VisualSense

Lead Research Organisation: University of Sheffield
Department Name: Computer Science

Abstract

Abstracts are not currently available in GtR for all funded research. This is normally because the abstract was not required at the time of proposal submission, but may be because it included sensitive information such as personal details.
 
Description The following are the key findings of the award from our perspective:
1. A proposal for how to better evaluate system-generated image descriptions in comparison with human-authored gold standard descriptions. This addresses the problem of how to score system descriptions which are at a different level of granularity from those in a human gold standard, for example, when a human suggests "dog" as an image description a system that says "poodle" is better than one that says "horse". Having meaningful evaluation measures is important to assess whether our systems are getting better or worse and is particularly important these measures become objective functions that learning methods try to optimise. See: J. Wang, F. Yan, A. Aker and R. Gaizauskas (2014). "A Poodle or a Dog? Evaluating Automatic Image Annotation Using Human Descriptions at Different Levels of Granularity" in In Proceedings of the 3rd Workshop on Vision and Language (VL'14).
2. A proposal for a specific subtask, which we called "content selection", as part of the process of generating image descriptions. Content selection is the choice of which elements of an image as recognised by an objection detection system, should be included in a natural language description of image. We defined the task, developed baseline and state-of-the-art systems to carry out the task and proposed and ran an international shared task evaluation challenge around this task. Addressing this task is an important part of understanding which elements in an image humans chose to talk about and of designing systems to do this automatically. See:
o J. Wang and R. Gaizauskas (2015). "Generating Image Descriptions with Gold Standard Visual Inputs: Motivation, Evaluation and Baselines". In Proceedings of the 15th European Workshop on Natural Language Generation (ENLG), 117--126.
o A. Gilbert, L. Piras, . Wang, F. Yan, E. Dellandrea, R. Gaizauskas, M. Villegas, K. Mikolajczyk (2015). "Overview of the ImageCLEF 2015 Scalable Image Annotation, Localization and Sentence Generation task". In CLEF2015 Working Notes.
o Josiah Wang and Robert Gaizauskas (2016). "Don't Mention the Shoe!
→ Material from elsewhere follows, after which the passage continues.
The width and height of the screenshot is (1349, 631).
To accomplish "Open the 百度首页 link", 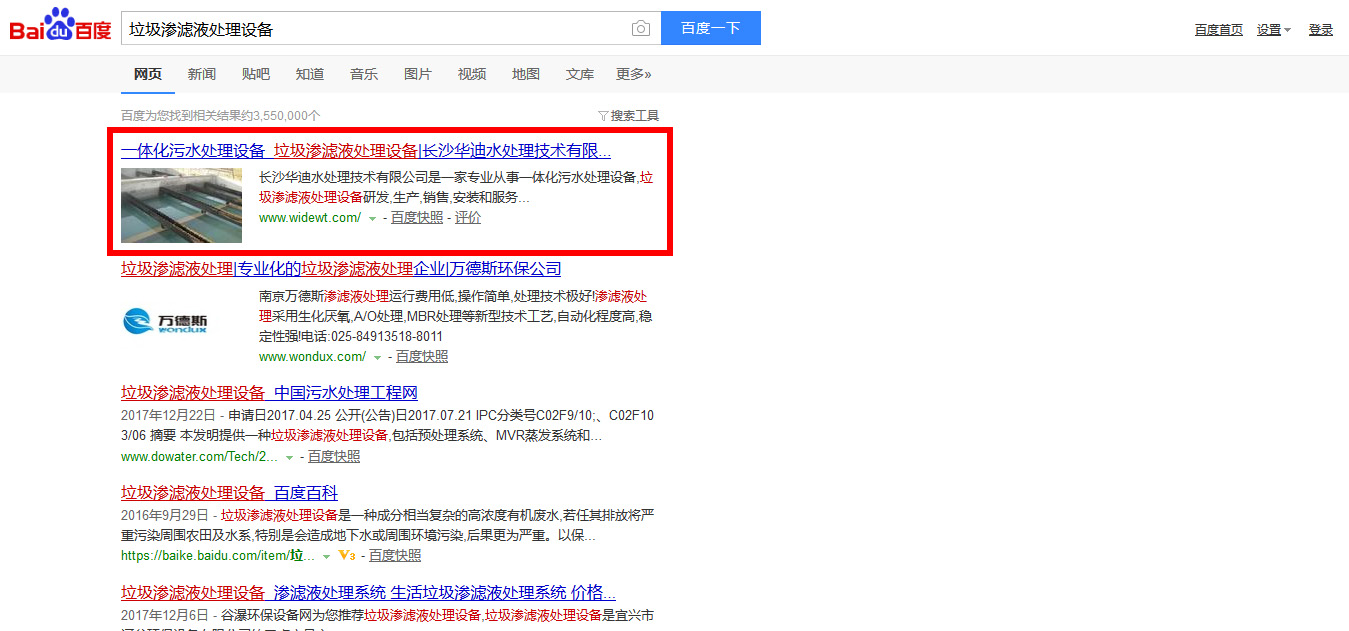I will pos(1218,30).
A Learning to Rank Approach to Content Selection for Image Description Generation". In Proceedings of the 9th International Natural Language Generation Conference (INLG16).
3. A proposal for how to define visually descriptive language and a set of annotation guidelines based on this definition to allow humans to annotate examples of visually descriptive language. This is important as to date language used to train automatic image description software has largely been derived from existing image caption which is a limited and noisy resource. Our scheme allows visually descriptive language to be annotated in any sort of text and could be used to train classifiers to recognise visually descriptive language in arbitrary text, allowing it to be harvested for training the next generation of image description software. See: R. Gaizauskas, J. Wang and A. Ramisa (2015). "Defining Visually Descriptive Language". In Proceedings of the Fourth Workshop on Vision and Language, 10--17.
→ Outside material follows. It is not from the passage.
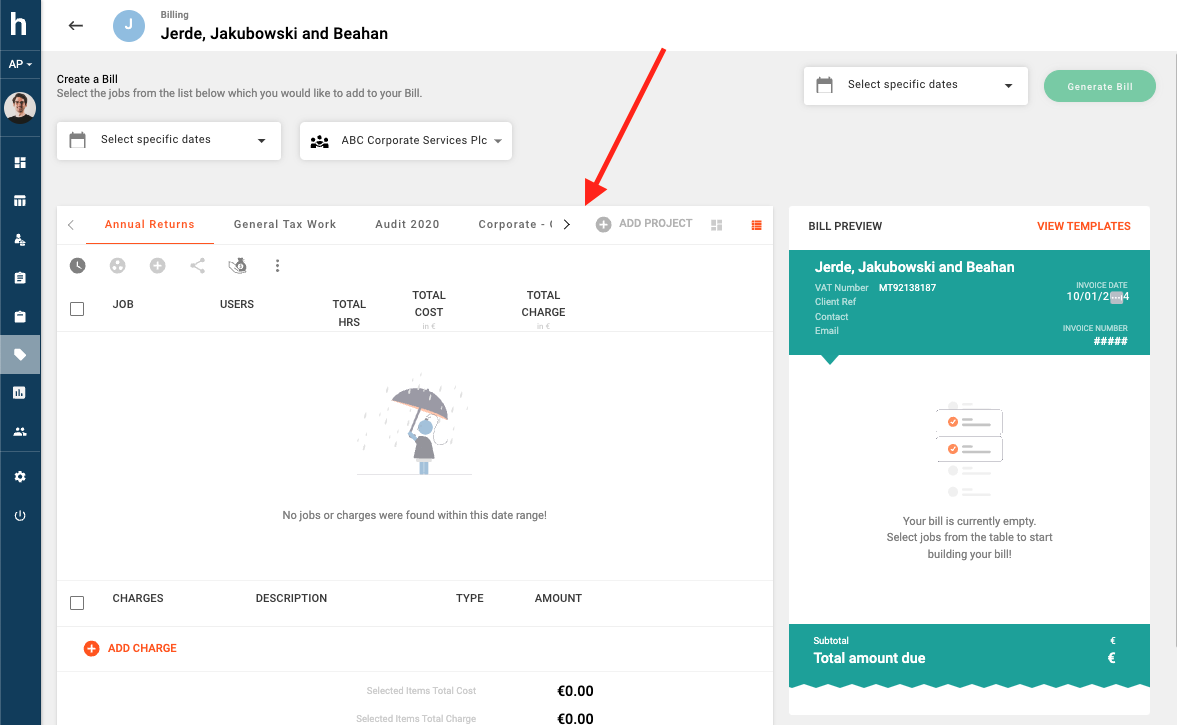
Task: Open left Select specific dates dropdown
Action: pyautogui.click(x=168, y=141)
4. A method for using knowledge about visual and semantic similarity between object classes to improve the adaptation of image classifiers into image detectors, allowing better object detection by Deep Learning techniques. See: Yuxing Tang, Josiah Wang, Boyang Gao, Emmanuel Dellandrea, Robert Gaizauskas and Liming Chen (2016). "Large Scale Semi-supervised Object Detection using Visual and Semantic Knowledge Transfer". In Proceedings of the IEEE Conference on Computer Vision & Pattern Recognition (CVPR 2016) and Tang Y, Wang J, Wang X, Gao B, Dellandrea E, Gaizauskas R, Chen L. (2017). Visual and Semantic Knowledge Transfer for Large Scale Semi-supervised Object Detection. IEEE Transactions on Pattern Analysis and Machine Intelligence.
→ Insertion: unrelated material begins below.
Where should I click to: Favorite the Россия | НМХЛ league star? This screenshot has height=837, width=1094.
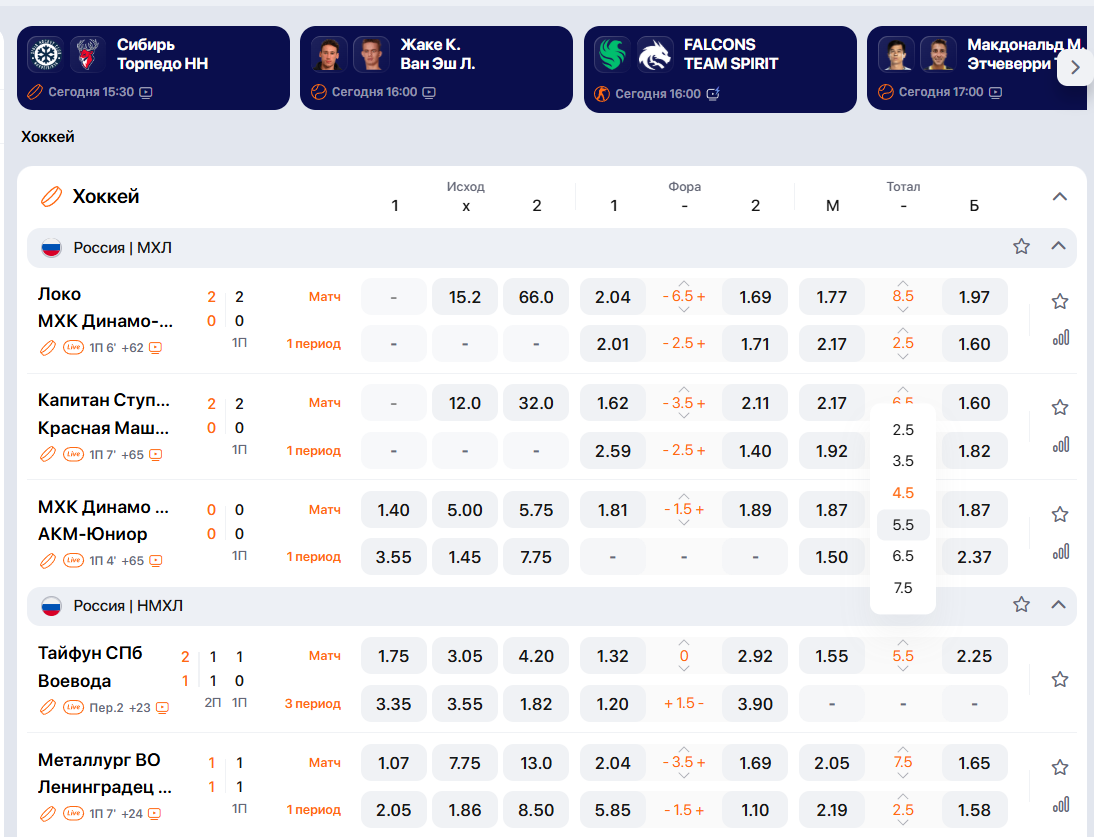(1021, 604)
5. A proposal for the task of predicting the preposition that best expresses the relation between a subject and an object ("man on horse"). This is important for the subsequent task of automatically generating textual descriptions for an image. We constructed a dataset containing instances of extracted from human-authored image descriptions, thus allowing us to explore real-world usage of prepositions. We proposed methods to tackle the preposition prediction task given two objects, combining different cues -- text, image and the geometric arrangements between objects. We found that all three cues play a role in preposition prediction. See: A. Ramisa, J. Wang, Y. Lu, E. Dellandrea, F. Moreno-Noguer, R. Gaizauskas (2016). "Combining Geometric, Textual and Visual Features for Predicting Prepositions in Image Descriptions". In Proceedings of the 2015 Conference on Empirical Methods in Natural Language Processing (EMNLP), 2015.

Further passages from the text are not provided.